Il est de coutume que la pratique de cette circoncision par la personne initiée par le ´Sogoré’ se traduise par l’envoi du groupe d’enfants en âge de vivre ce passage initiatique, hors du village en lisière de forêt. Cette personne dotée du pouvoir de circoncire prendra un nombre de citrons équivalent au nombre d’enfants à circoncire. Il s’installera dans sa case pendant que les enfants resteront hors du village, sous la surveillance d’autres adultes. Avec son couteau, à chaque fois qu’il tranchera un citron, le prépuce d’un enfant tombera. Les adultes accompagnants seront en charge de faire les pansements avec des décoctions pâteuses de feuilles et des racines de plantes, pour favoriser la cicatrisation. À partir de l’instant où ces enfants sont circoncis, ils deviennent à part entière des hommes. Ceux qui auront atteint l’âge de l’être et qui ne le sont pas, seront généralement ‘rejetés’ par les autres et sont parfois eux-mêmes gênés de ne pas faire partie des personnes ayant passées cette étape d’initiation pour être reconnu comme appartenant à la communauté des circoncis, celle des ‘hommes complets’.
Encore aujourd’hui, le mot ‘Bilakoro’ (6) (celui qui n’est pas circoncis ) est  employé pour désigner ou stigmatiser celui qui n’a pas encore vécu l’étape initiatique de la circoncision. C’est aussi un mot qui a une connotation d’injure.

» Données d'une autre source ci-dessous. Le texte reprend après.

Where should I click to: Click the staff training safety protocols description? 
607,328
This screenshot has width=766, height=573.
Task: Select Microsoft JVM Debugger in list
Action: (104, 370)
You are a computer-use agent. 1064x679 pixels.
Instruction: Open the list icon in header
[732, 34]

Par ailleurs, au décès du détenteur du pouvoir de circoncision, le ´Sogoré’ viendra pleurer la mort de son pactisé, toutes les nuits dans la localité de ce dernier, durant les 40 jours de deuil. Le ´Sogoré’ peut décider d’apparaître à un autre membre de la famille du défunt. Si celui-ci accepte le pacte, le ‘Sogoré’ restera propriété de ce dernier avec transmission des mêmes pouvoirs que ceux du défunt. En cas de refus du pacte en héritage, le ´Sogoré’ ira ailleurs.

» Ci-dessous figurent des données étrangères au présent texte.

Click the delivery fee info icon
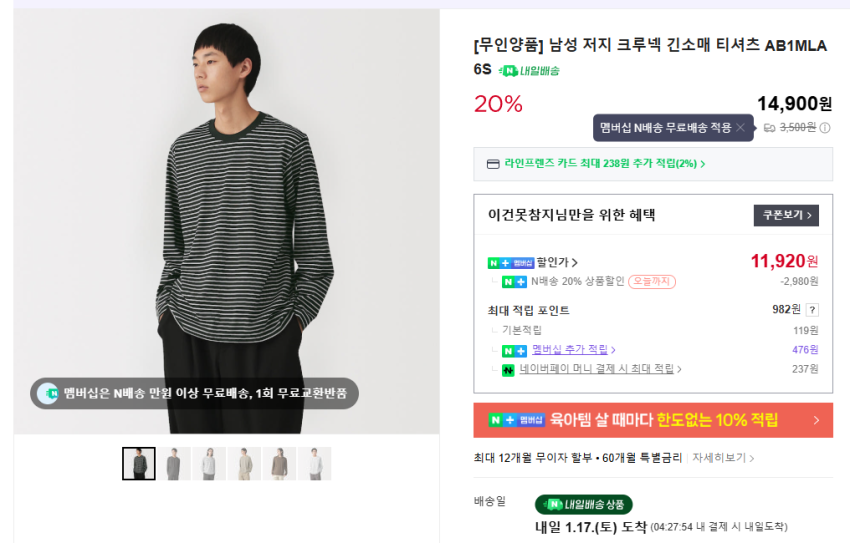 [x=825, y=128]
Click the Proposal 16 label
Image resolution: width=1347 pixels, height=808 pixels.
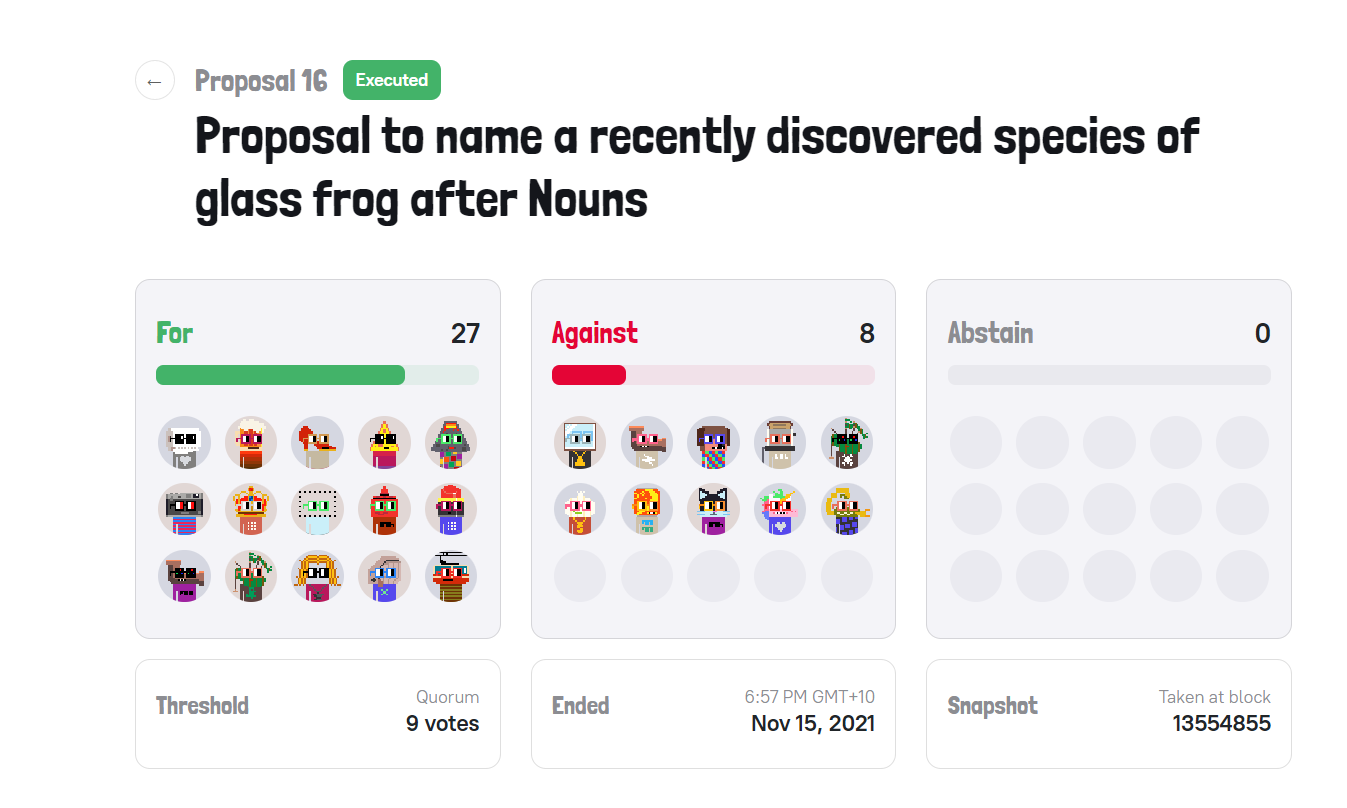click(x=261, y=81)
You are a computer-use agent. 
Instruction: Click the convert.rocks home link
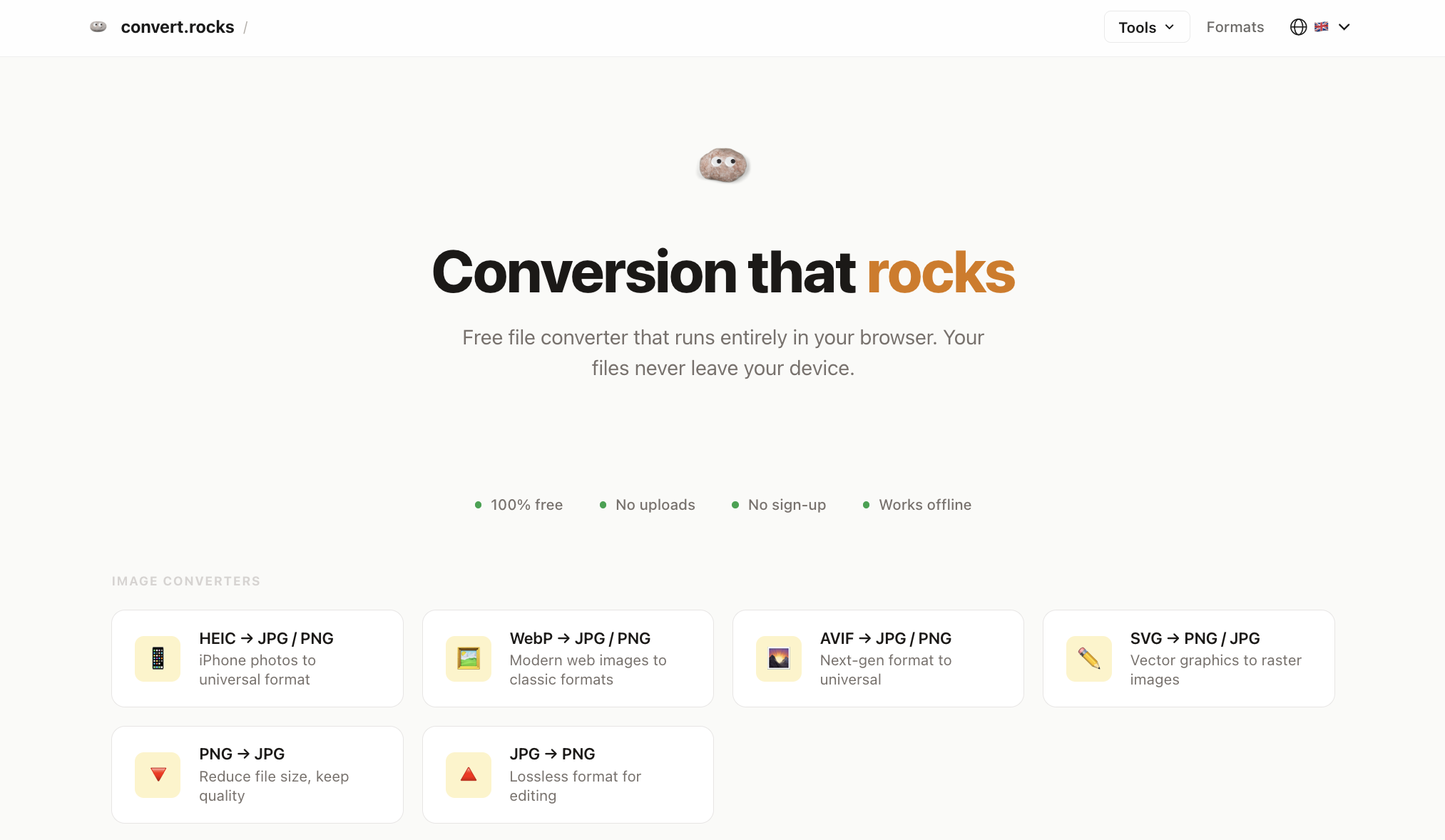[178, 27]
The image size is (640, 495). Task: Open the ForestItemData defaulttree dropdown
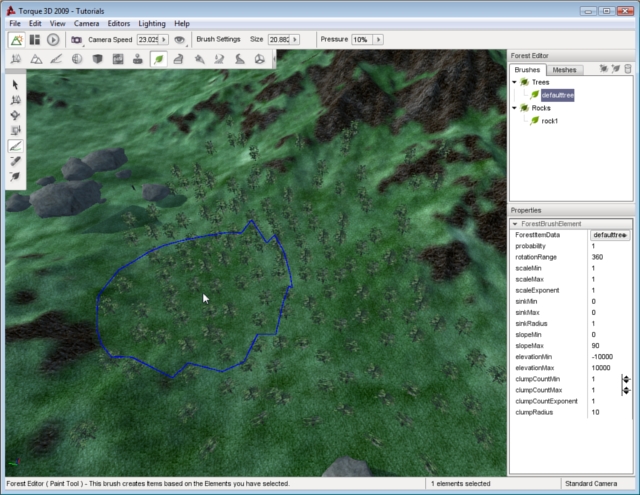610,235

Il est également important de rappeler que, dans la légende du ´Sogoré’, il est déconseillé aux gens qui ne sont pas initiés, prêts à voir et recevoir le ´Sogoré’, de lui faire appel, au risque de subir les affres du génie. En effet, quand c’est lui qui décide d’apparaître à la personne de son choix, il viendra sous une forme aux apparences amicales. Mais si c’est par incantation d’un demandeur à le rencontrer, il apparaîtra généralement sous une forme naturelle, c’est-à-dire, d’apparence diabolique et effrayante. D’où une préparation initiatique, un courage éprouvé, un désir réel, et non animé par une simple curiosité, de pactiser avec le génie.

Une fois apparu à l’incantateur, et qu’il veuille se dédier ou renoncer à sa volonté de pactiser avec le ´Sogoré’, c’est à ses risques et périls. Elle sera tuée par le ‘Sogoré’ ou il lui fera perdre définitivement la raison. C’est donc tout sauf un jeu car c’est au prix de la vie du demandeur, à défaut d’être frappé de folie !

Glossaire :
(1) ‘Sogoré’ est le nom du génie, en langue Soussou.
(2) ‘Sorô’ est son nom, en langue Malinké.
(3) ´Donzo’ est le nom donné aux chausseurs, en langue Malinké. Ils sont  également réputés être de grands féticheurs et sont plus nombreux en Région Haute Guinée. Ils sont craints par les profanes.
(4) ‘Timba ´, ´Taupe ‘ , en langue Malinké.
(5) ´Kinfè ´, ´Taupe ‘ , en langue Soussou.
(6) ‘Bilakoro’, mot pour désigner  celui qui n’est pas circoncis, en langue Malinké.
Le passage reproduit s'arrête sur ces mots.